By  on April 14, 2010

Strong sales in the Americas and the benefits of currency exchange lifted earnings results for denim giant Levi Strauss & Co. during the first quarter.

“We’re off to a good start in 2010,” said John Anderson, president and chief executive officer, during a conference call with analysts.

For the three months ended Feb. 28, the San Francisco-based company reported a 17.2 percent rise in earnings to $56.4 million, compared with earnings of $48.1 million in the same period a year ago.

Revenues increased 8.8 percent to $1.04 billion from $951.5 million, while sales gained 9.1 percent to $1.02 billion from $931.3 million. The Levi’s brand accounted for about 84 percent of sales, or $853.4 million.

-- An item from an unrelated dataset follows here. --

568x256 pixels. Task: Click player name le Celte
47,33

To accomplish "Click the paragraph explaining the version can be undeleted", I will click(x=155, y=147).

Sales in the Americas rose 8.2 percent to $545.2 million from $503.9 million. The segment realized a boost of $6 million due to currency exchange, but gains were also reported for the Levi’s brand in the men’s, juniors and boy’s wholesale channel. Declines continued with the U.S. Dockers label and with the Signature by Levi Strauss brand.

“We’re still in the early stages of our efforts to reenergize the khaki category and the Docker’s brand,” said Robert Hanson, president of Levi Strauss Americas.

While sales were down, Hanson said the company had picked up more customers for Dockers and that online sales did increase after the label’s Super Bowl spot. Anderson added that Dockers posted double-digit gains in Europe.

European revenues rose 14.5 percent to $306.1 million from $267.3 million, aided by a $21 million favorable impact of currency exchange. Continued sales declines in the European wholesale segment were offset by expansion of company-owned stores in the region.

Asia-Pacific revenues gained 2 percent to $183.8 million from $180.3 million. However, discounting a $12 million favorable impact of currency exchange, revenues would have declined. The company’s problems in the region are tied primarily to lower sales in Japan.

“India and China remain the growth engines for the region,” said Anderson.

Management said economic conditions remain challenging and that wholesale customers have continued to focus on keeping inventory levels low. However, the economic environment is allowing the company to lease retail space in prime locations for better rates. Stores are being added across India and China, and Anderson said most of the U.S. outlet stores it acquired last year have been remodeled.